Interview on Data Science: what is expected of you

Data Science - area very promising . Over the past year, we in the ERA have received 210 resumes from people who want to engage in Data Science. Of these, 43 people were invited to a technical interview, but they offered seven jobs. If the demand is high, why so?
We talked to technical interviewers and found out: the problem of many candidates is that they do not represent well, what analysts do. Therefore, their knowledge and skills are not always relevant for work. Someone thinks that the experience with Big Data is enough to work in Data Science, someone is sure that there will be enough viewing of several courses in machine learning, some think that it is not necessary to understand algorithms well.
Dmitry Nikitko and Mikhail Kamalov - Data analysts and technical interviewers from ERAM - told us what they are waiting for at interviews from candidates, what questions are asked, what is valued in the resume and how to prepare for the interview.
Interview on Data Science: what is expected of you  
test , which recruiters send to candidates before the interview. The part where you need to choose the right option is checked automatically. Part of the detailed answers to the questions are read by technical interviewers.

What you need to know

Briefly, the data analyst is a person who can program (in most cases in Python), understands statistics, math, algorithms and speaks English.
English is needed not only to read specialized literature and deal with documentation. Many analysts directly communicate with foreign customers. By the way, the ability to translate from the date-sentient language to the one that is understandable to business is also useful here.

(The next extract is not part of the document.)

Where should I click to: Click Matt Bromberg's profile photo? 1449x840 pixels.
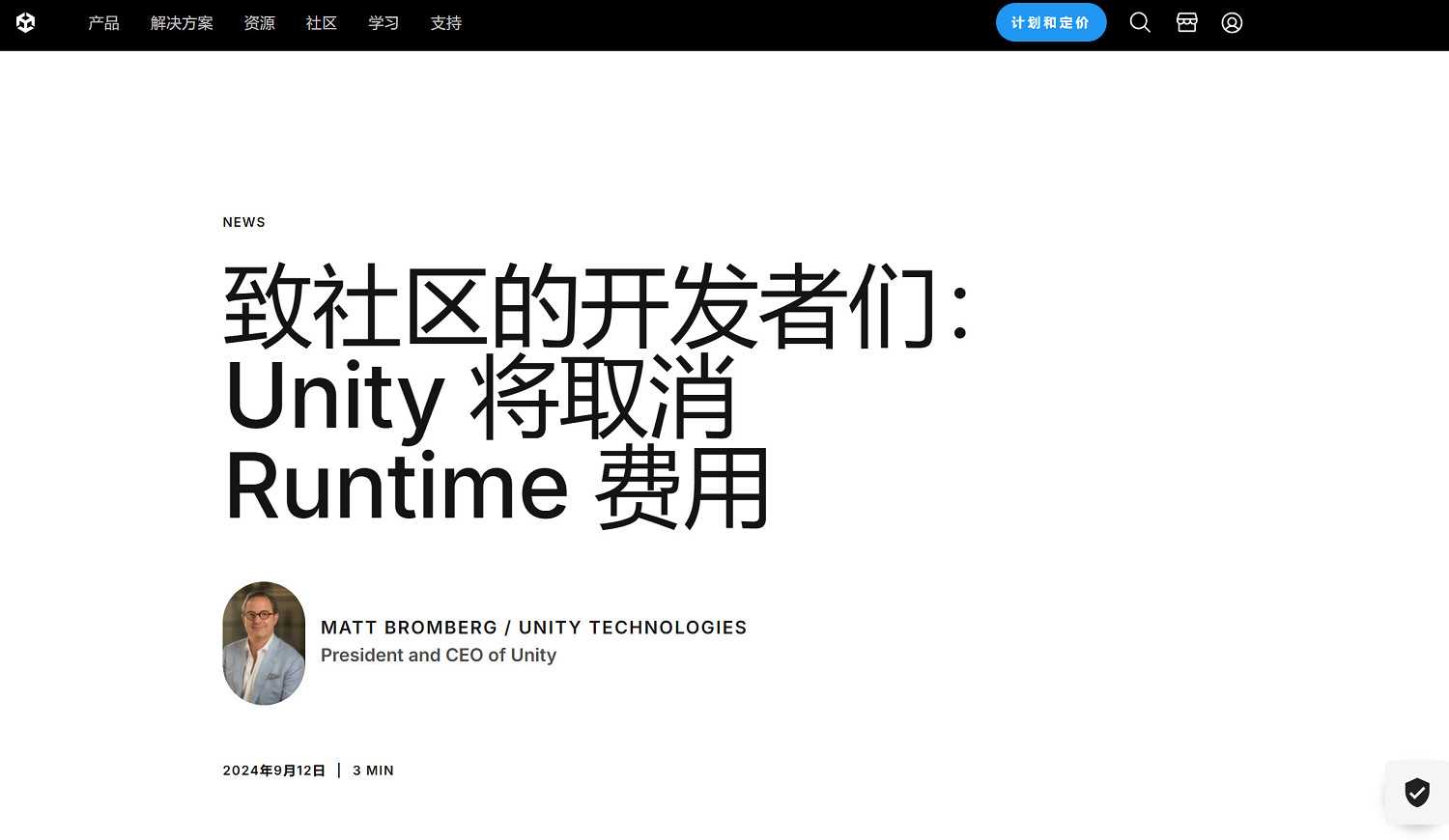point(264,643)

Is a profile education mandatory?

It is important to know mathematics well, and higher technical education is a big plus. Most date-sentientists in ERAM are mathematicians, programmers, or physicists. But this is not a strict requirement - we have a linguistic employee, and recently we also took a sociologist who, after graduation, processed the results of sociological research, created models, and forecasted and analyzed social graphs. This experience is relevant for working in Data Science, so the candidate was interesting to us.
In general, it can not be said that a person with a technical background is suitable for us, but with a humanitarian one, we do not. It all depends on your skills and experience. For example, a computer linguist who learned to write code is a more interesting candidate than the Big Data engineer who worked with MapReduce and Hadoop, but who is not versed in algorithms, or the holder of a scientific degree in statistics without experience.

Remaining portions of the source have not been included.